*** RECORDS PROVIDED ***

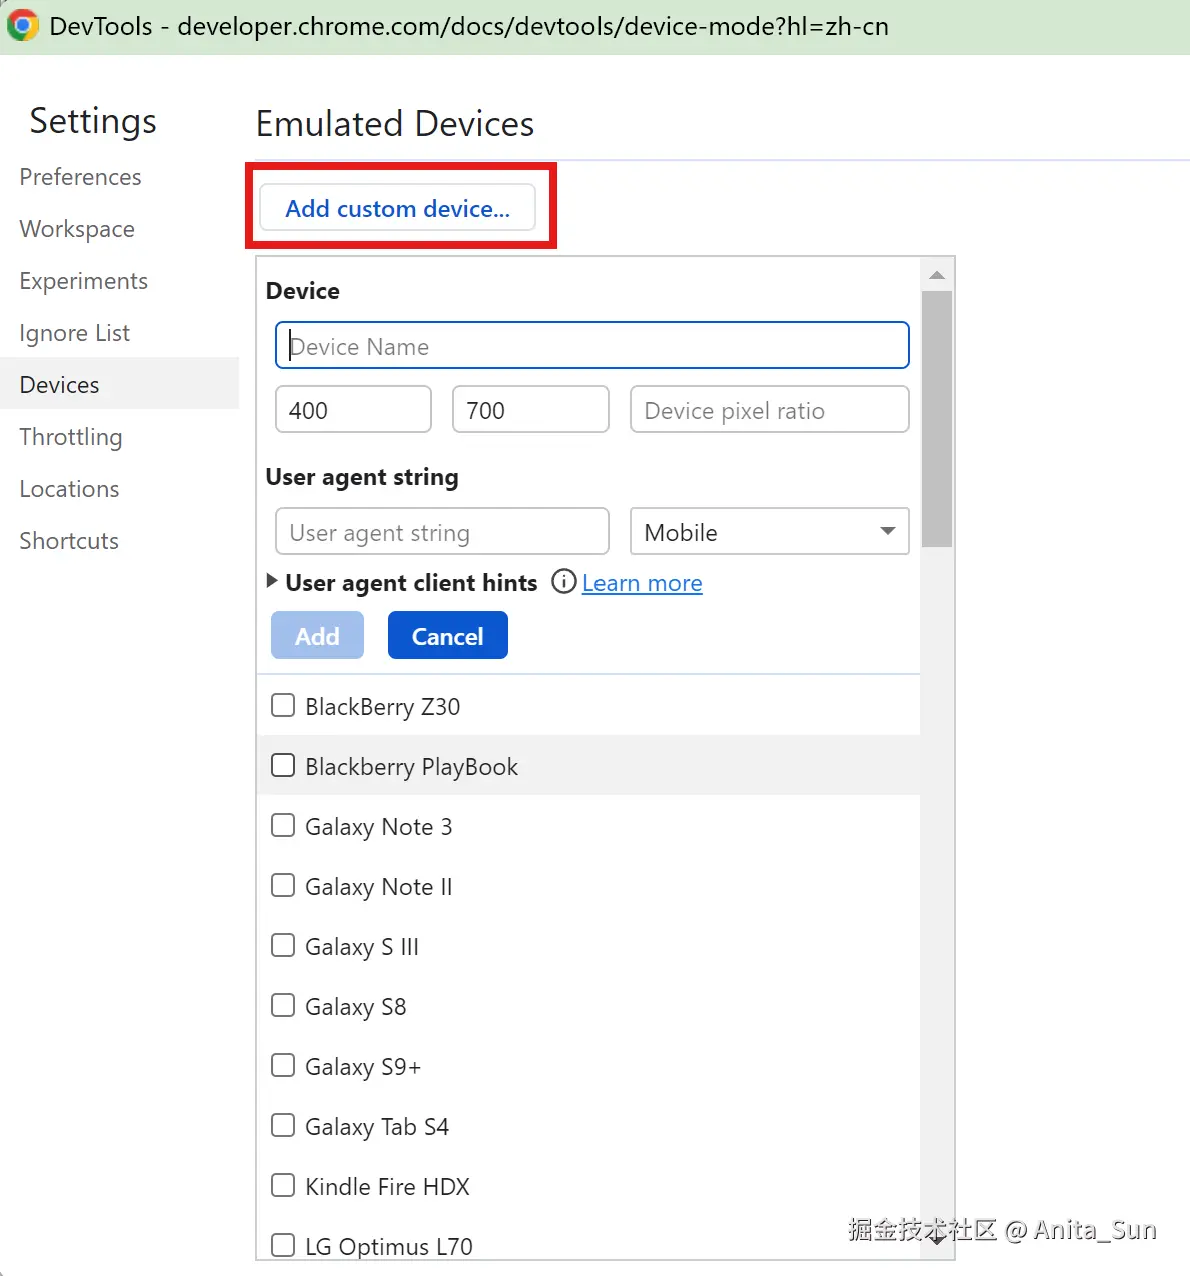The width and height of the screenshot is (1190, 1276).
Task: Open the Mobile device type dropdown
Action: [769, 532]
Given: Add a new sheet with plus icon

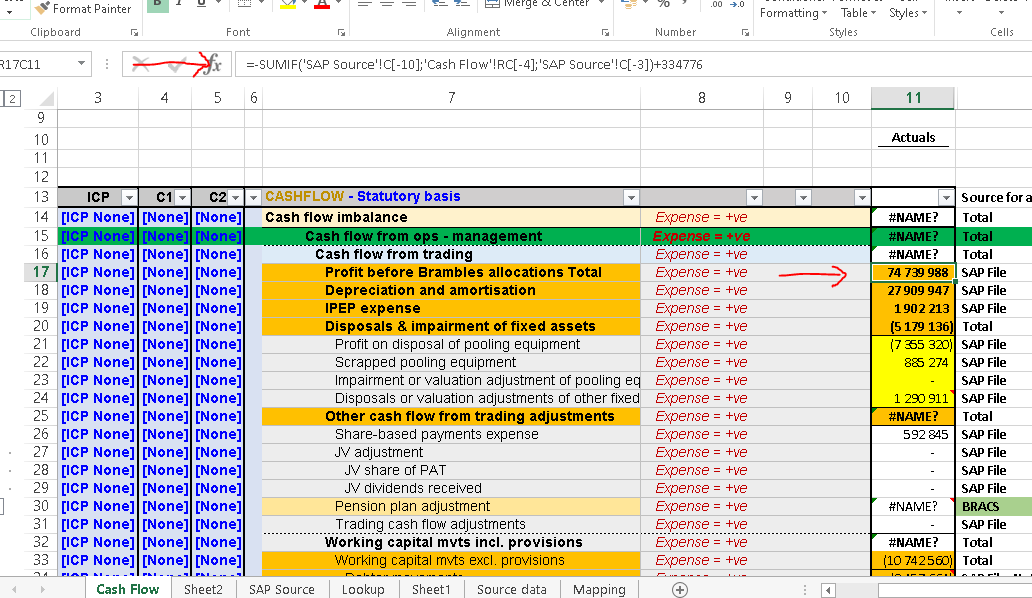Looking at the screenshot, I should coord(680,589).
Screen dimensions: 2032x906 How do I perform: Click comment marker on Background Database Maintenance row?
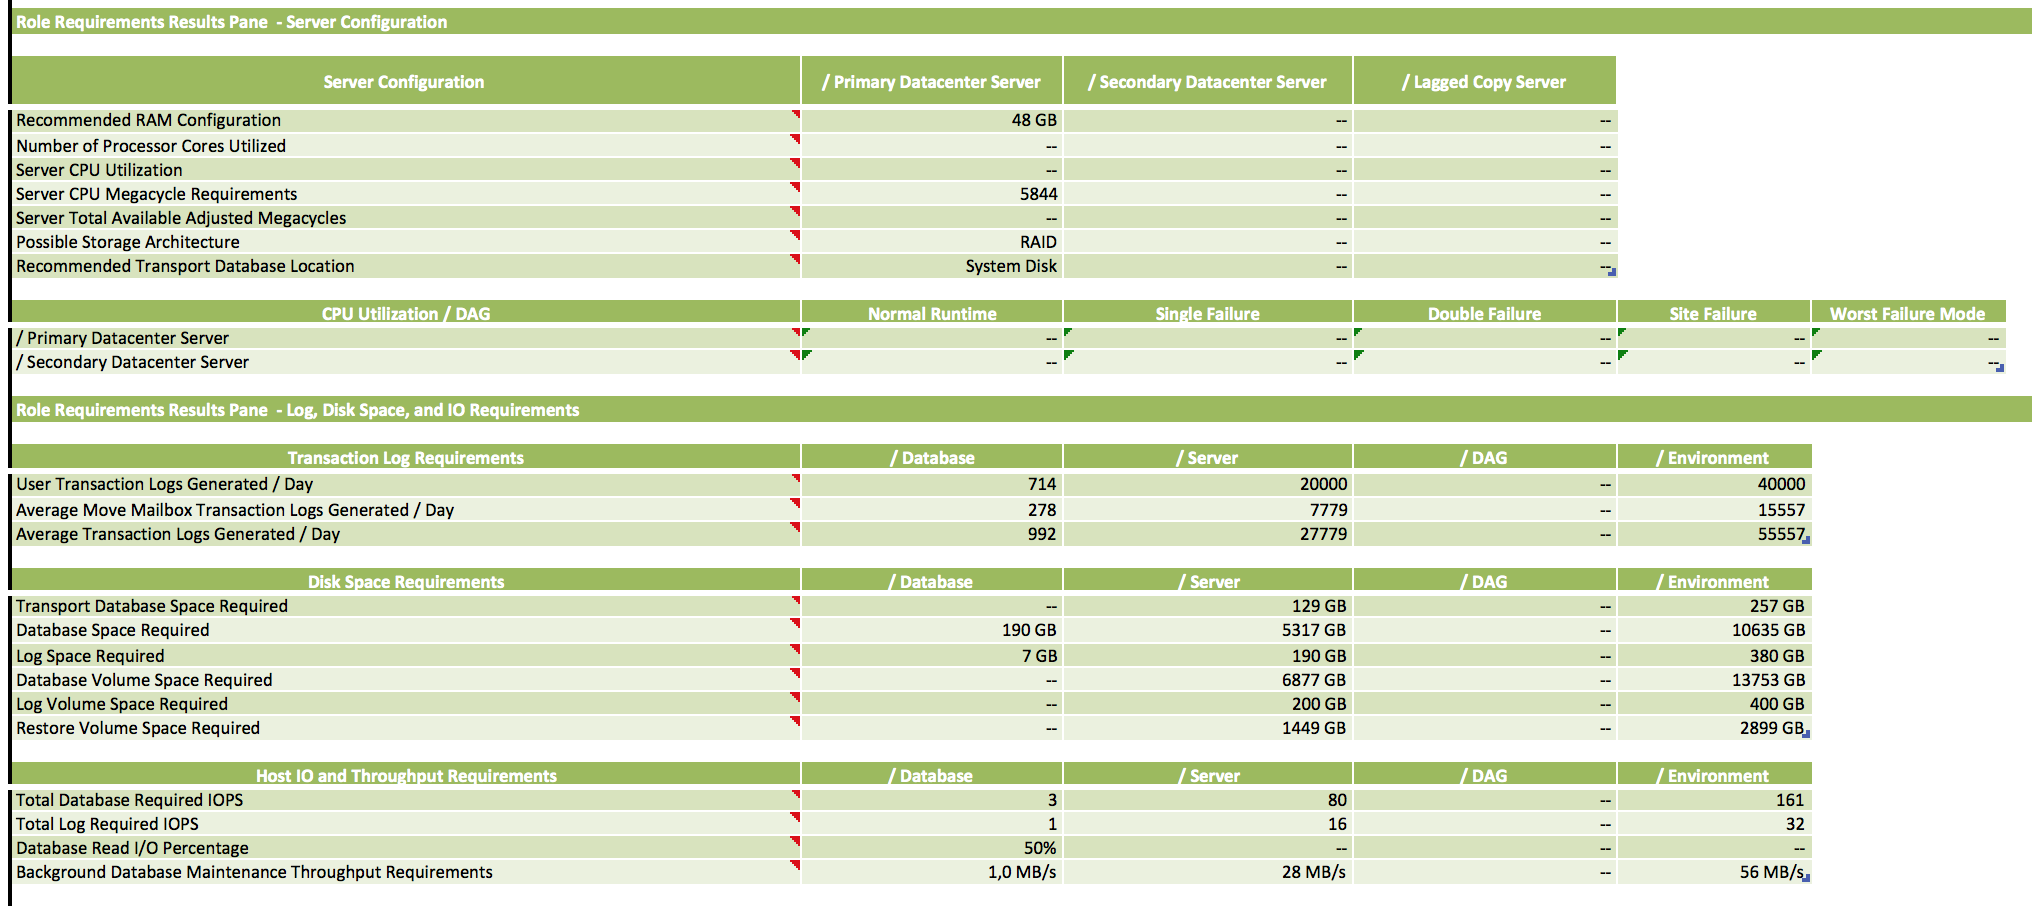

*** End of RECORDS PROVIDED ***

The copy must start at the line containing "Given: Add a new sheet with plus icon" and stop at the last line of the listing, both included, with every line exact and no pictures.

SOLUTION TO THIS TASK
Given: Add a new sheet with plus icon

Looking at the screenshot, I should coord(680,589).
Screen dimensions: 2032x906 How do I perform: Click comment marker on Background Database Maintenance row?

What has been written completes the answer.